## Énoncé A:
Reproduisez intégralement et mot pour mot l'article sur la musique de jeu vidéo.

═══ Article

La musique a toujours tenu un rôle prépondérant dans le jeu vidéo. Devant accompagner avec efficacité ce qui se passe en image, certaines bandes-son sont restées cultes même séparées des jeux vidéo dans lesquels elles prenaient vie. Aussi, avec l'apparition du CD-ROM et au fil du temps avec la multiplication des jeux à très gros budget, les moyens techniques mobilisés pour offrir au joueur une musique digne du cinéma ont explosés. Contribuant, justement, à rattacher toujours plus le jeu vidéo au cinéma, comment passer à côté du cas The Order 1886, extrêmement polémiqué. C'est TheSixthAxis qui interview le compositeur du jeu de Ready at Dawn: Jason Graves.
Première question, incontournable, comment avez vous atterri dans le monde de la musique de jeu vidéo ? Est-ce un hasard, grâce à votre réseau de connaissance ? Ou tout simplement votre vocation première ?

══════

## Énoncé B:
Renvoyez sans aucune modification les lignes des entrées ci-dessous, en commençant à la ligne qui contient « Open the Firefox library icon » et en vous arrêtant après celle qui contient « [x=1965, y=927] ».

═══ Données de l'exercice

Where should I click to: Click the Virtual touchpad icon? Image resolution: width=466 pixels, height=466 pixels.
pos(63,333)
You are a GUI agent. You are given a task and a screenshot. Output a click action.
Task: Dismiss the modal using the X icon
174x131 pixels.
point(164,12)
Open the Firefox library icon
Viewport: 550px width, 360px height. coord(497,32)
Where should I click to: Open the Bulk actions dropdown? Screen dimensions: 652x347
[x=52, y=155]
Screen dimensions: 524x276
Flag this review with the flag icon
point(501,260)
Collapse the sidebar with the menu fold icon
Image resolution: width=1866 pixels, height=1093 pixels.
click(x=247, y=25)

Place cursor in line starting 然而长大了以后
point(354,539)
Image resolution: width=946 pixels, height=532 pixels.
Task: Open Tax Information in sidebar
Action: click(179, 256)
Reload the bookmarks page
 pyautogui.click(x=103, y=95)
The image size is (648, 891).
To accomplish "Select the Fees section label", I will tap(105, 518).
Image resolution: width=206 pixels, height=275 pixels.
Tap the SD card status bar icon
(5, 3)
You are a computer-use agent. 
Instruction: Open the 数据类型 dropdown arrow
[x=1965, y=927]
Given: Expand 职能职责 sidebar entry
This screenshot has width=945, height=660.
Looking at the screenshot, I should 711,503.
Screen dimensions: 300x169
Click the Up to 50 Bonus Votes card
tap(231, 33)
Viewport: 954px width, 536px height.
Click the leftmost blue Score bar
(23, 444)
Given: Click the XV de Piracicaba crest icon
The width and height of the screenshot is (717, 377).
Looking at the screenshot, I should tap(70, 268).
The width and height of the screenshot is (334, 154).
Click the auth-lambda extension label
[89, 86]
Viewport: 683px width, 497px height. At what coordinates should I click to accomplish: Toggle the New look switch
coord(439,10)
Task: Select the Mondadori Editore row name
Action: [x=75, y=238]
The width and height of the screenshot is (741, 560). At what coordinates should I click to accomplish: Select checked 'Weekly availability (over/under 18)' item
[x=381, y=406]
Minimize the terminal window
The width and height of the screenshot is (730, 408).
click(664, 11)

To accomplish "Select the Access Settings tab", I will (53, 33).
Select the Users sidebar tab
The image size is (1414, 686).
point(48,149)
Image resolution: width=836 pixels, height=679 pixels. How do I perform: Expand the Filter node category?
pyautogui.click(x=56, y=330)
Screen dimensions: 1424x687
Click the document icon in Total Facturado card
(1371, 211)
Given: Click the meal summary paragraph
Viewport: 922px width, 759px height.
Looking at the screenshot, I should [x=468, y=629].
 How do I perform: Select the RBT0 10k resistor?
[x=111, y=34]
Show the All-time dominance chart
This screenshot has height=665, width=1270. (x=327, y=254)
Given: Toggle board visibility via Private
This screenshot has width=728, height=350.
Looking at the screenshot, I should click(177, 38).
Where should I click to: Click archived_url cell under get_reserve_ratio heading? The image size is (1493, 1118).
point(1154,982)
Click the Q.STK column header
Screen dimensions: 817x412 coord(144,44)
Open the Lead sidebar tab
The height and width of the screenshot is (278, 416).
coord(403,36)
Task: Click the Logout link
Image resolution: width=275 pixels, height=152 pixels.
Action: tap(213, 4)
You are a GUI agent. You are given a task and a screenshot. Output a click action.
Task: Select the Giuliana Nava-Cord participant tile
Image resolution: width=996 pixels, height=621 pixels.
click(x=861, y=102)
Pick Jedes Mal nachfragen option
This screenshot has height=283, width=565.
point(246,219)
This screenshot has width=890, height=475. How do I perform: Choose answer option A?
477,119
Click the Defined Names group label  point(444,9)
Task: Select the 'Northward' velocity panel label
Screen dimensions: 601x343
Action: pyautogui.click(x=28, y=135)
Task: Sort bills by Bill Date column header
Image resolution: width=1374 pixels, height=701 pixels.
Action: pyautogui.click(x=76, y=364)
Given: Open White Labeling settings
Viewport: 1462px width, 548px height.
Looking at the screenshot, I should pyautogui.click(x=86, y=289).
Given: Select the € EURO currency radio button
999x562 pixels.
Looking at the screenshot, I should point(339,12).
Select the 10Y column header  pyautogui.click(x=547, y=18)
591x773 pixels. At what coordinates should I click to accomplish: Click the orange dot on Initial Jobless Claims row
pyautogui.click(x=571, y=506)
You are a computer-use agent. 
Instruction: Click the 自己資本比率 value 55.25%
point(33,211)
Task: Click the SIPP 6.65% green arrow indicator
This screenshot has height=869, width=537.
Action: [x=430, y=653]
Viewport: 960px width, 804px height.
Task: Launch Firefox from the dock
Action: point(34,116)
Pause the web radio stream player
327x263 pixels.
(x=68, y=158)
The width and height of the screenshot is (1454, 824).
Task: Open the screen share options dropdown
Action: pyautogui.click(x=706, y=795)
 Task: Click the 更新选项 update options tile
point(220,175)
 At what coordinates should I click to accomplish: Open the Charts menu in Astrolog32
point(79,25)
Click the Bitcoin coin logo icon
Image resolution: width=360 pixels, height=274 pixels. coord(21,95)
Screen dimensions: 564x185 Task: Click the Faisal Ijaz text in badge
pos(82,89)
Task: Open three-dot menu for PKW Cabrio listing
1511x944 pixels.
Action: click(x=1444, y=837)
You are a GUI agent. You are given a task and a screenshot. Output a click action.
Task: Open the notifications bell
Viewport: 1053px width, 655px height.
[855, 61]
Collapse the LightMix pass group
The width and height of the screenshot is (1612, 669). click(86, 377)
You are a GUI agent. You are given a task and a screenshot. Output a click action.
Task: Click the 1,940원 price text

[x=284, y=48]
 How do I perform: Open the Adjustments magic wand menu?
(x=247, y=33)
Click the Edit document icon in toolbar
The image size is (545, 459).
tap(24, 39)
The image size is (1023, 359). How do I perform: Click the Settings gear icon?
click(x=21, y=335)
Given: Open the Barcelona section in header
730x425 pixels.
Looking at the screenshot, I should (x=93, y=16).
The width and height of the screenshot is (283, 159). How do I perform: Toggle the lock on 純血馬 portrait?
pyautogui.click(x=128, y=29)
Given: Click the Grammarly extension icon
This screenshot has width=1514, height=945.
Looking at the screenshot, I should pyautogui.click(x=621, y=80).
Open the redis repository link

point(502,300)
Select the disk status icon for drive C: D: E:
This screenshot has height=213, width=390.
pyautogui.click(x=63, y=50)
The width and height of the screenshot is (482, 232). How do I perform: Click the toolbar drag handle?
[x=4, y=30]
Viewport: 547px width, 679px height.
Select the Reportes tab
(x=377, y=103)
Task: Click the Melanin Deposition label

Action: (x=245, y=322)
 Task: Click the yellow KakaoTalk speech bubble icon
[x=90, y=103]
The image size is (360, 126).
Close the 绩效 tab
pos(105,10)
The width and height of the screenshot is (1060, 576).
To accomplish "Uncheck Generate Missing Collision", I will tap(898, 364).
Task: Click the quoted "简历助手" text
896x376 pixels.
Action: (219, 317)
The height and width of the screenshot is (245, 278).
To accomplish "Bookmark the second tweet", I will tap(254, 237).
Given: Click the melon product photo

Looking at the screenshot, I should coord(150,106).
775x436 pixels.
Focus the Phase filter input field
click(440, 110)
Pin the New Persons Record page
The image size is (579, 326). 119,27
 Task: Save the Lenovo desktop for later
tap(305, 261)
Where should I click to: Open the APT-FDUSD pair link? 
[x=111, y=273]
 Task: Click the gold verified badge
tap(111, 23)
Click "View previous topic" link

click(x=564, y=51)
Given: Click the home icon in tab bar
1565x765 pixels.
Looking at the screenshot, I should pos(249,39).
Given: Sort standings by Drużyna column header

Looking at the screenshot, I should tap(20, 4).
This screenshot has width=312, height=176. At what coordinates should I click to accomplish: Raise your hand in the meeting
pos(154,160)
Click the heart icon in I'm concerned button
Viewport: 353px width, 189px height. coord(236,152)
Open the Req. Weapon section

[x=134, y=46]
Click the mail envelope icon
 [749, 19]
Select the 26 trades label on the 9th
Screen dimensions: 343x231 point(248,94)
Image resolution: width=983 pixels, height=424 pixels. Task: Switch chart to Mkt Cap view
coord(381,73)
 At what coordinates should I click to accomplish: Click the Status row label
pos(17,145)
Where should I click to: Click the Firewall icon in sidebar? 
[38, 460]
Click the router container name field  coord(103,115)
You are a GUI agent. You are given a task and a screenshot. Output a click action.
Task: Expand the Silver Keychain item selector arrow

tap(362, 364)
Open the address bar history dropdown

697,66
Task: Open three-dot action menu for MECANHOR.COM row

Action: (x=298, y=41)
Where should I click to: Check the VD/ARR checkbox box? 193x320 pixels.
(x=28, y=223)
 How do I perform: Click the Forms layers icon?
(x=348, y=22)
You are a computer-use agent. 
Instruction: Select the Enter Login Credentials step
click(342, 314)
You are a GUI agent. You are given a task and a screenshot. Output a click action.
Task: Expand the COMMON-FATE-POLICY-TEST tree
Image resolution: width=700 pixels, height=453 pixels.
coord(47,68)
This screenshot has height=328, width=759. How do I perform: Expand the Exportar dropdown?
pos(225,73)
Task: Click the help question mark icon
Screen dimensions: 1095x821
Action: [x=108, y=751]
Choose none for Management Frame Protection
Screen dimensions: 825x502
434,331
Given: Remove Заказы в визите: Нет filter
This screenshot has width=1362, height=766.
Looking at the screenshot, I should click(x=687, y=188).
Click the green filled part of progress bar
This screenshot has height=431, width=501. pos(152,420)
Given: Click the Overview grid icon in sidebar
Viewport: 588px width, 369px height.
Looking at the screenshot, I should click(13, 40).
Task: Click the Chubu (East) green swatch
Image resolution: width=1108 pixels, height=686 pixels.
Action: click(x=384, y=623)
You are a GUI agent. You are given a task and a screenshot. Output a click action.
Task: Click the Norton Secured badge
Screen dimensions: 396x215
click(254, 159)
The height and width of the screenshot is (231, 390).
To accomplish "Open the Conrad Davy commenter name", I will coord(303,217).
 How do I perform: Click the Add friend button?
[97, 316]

══════

## Réponse attendue A:
La musique a toujours tenu un rôle prépondérant dans le jeu vidéo. Devant accompagner avec efficacité ce qui se passe en image, certaines bandes-son sont restées cultes même séparées des jeux vidéo dans lesquels elles prenaient vie. Aussi, avec l'apparition du CD-ROM et au fil du temps avec la multiplication des jeux à très gros budget, les moyens techniques mobilisés pour offrir au joueur une musique digne du cinéma ont explosés. Contribuant, justement, à rattacher toujours plus le jeu vidéo au cinéma, comment passer à côté du cas The Order 1886, extrêmement polémiqué. C'est TheSixthAxis qui interview le compositeur du jeu de Ready at Dawn: Jason Graves.
Première question, incontournable, comment avez vous atterri dans le monde de la musique de jeu vidéo ? Est-ce un hasard, grâce à votre réseau de connaissance ? Ou tout simplement votre vocation première ?

## Réponse attendue B:
Open the Firefox library icon
Viewport: 550px width, 360px height. coord(497,32)
Where should I click to: Open the Bulk actions dropdown? Screen dimensions: 652x347
[x=52, y=155]
Screen dimensions: 524x276
Flag this review with the flag icon
point(501,260)
Collapse the sidebar with the menu fold icon
Image resolution: width=1866 pixels, height=1093 pixels.
click(x=247, y=25)

Place cursor in line starting 然而长大了以后
point(354,539)
Image resolution: width=946 pixels, height=532 pixels.
Task: Open Tax Information in sidebar
Action: click(179, 256)
Reload the bookmarks page
 pyautogui.click(x=103, y=95)
The image size is (648, 891).
To accomplish "Select the Fees section label", I will tap(105, 518).
Image resolution: width=206 pixels, height=275 pixels.
Tap the SD card status bar icon
(5, 3)
You are a computer-use agent. 
Instruction: Open the 数据类型 dropdown arrow
[x=1965, y=927]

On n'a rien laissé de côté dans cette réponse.